UK media organisations have begun to reveal their gender pay gaps for 2018, one year on since the first legal requirement to publish the statistics.

Reuters has the highest median gender pay gap of the publishers and broadcasters which have already revealed their 2018 figures, at 21.9 per cent favouring men.

Guardian and Observer publisher Guardian News and Media has seen its median gender pay gap – the difference between the middle salaries when put in order for men and women – fall by a third in the past year.

It dropped from 12.1 per cent to 8.4 per cent, but still favours men.When focusing only on the group’s editorial staff, the median pay gap falls to 6.4 per cent, down from 8.8 per cent last year.

Scroll down for full median and mean gender pay gap figures for 2018, which will be updated as and when the information becomes available

The figures were disclosed as part of a Government imperative for companies with 250 or more employees to publish annual figures comparing men and women’s average pay, starting with data for 2017.

Companies, many of whom began taking action in the past year to improve their gender pay gaps, have begun to reveal their second round of figures as of the snapshot date of 5 April 2018.

The BBC revealed in July it had cut its median gender pay gap by almost a fifth in the past year, from 9.3 per cent to 7.6 per cent, following “concerted action” to close the gap fully by 2020.

The Financial Times has also reduced its pay gap, with the median falling slightly from 19.4 per cent last year to 18.4 per cent.

Magazine publisher DC Thomson’s median pay gap has stayed much the same year-on-year, going from 15.7 per cent in 2017 to 15.4 per cent in 2018.

Its mean gap, calculated by adding all salaries together then dividing by the number of salaried staff, remains at 22.9 per cent.

Meanwhile ITN, including Channel 4 News, ITV News and Channel 5 News, has narrowly reduced its median gender pay gap from 18.2 per cent to 18.1 per cent with a bigger drop in its mean gap from 19.6 per cent to 16.7 per cent.

The broadcaster’s median bonus pay gap has dropped from 50 per cent favouring men to 0 per cent.

The UK national average hourly median gender pay gap is 18.4 per cent, according to the Office for National Statistics.
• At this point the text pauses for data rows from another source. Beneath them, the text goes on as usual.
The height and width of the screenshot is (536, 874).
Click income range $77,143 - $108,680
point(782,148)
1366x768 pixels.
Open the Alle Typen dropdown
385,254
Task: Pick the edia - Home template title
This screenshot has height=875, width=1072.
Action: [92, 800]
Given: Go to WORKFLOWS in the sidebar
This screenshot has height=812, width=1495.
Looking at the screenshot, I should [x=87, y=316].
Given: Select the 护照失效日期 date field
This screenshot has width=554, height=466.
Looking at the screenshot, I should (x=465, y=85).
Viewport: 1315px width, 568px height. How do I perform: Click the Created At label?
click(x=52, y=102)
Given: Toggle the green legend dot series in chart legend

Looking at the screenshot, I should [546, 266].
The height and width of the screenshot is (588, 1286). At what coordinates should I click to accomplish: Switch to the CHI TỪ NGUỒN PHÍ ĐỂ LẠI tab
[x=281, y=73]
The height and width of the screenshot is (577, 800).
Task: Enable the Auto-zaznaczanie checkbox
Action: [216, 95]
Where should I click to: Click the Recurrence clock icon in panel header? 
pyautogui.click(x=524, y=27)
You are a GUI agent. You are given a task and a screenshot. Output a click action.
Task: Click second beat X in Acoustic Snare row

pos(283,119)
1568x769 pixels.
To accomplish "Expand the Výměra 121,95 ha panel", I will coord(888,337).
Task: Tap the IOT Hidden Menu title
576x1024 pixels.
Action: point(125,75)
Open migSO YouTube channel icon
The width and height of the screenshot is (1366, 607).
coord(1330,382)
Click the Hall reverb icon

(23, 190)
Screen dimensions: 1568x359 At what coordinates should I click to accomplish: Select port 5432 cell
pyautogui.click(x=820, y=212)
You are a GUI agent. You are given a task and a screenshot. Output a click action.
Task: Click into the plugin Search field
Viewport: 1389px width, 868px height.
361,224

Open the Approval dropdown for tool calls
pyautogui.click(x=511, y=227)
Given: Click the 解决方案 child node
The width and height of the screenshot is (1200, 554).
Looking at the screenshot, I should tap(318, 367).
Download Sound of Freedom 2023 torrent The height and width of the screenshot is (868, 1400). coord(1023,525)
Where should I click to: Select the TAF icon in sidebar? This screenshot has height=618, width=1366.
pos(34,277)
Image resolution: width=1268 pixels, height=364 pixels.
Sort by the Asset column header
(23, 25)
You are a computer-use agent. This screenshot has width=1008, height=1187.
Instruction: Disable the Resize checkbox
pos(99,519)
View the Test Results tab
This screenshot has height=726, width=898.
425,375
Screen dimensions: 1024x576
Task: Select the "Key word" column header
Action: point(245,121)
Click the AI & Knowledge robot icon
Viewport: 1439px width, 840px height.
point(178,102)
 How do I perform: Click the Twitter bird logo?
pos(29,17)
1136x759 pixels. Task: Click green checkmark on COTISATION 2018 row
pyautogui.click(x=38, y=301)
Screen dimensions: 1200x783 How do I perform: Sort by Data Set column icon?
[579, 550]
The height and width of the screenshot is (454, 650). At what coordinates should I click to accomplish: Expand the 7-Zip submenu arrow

The national average mean gap is 17.4 per cent.

Last year Press Gazette reported the mean as the main pay gap measure, but included the median figures as well. This year we are using the median as the main measure, but will look to include the mean gap where reported.

See below for the full media gender pay and bonus pay gap figures ranked from highest to lowest by the 2018 median figure, collated using data submitted on the Government portal and other available gender pay reports.

Positive figures favour men while negative figures favour women.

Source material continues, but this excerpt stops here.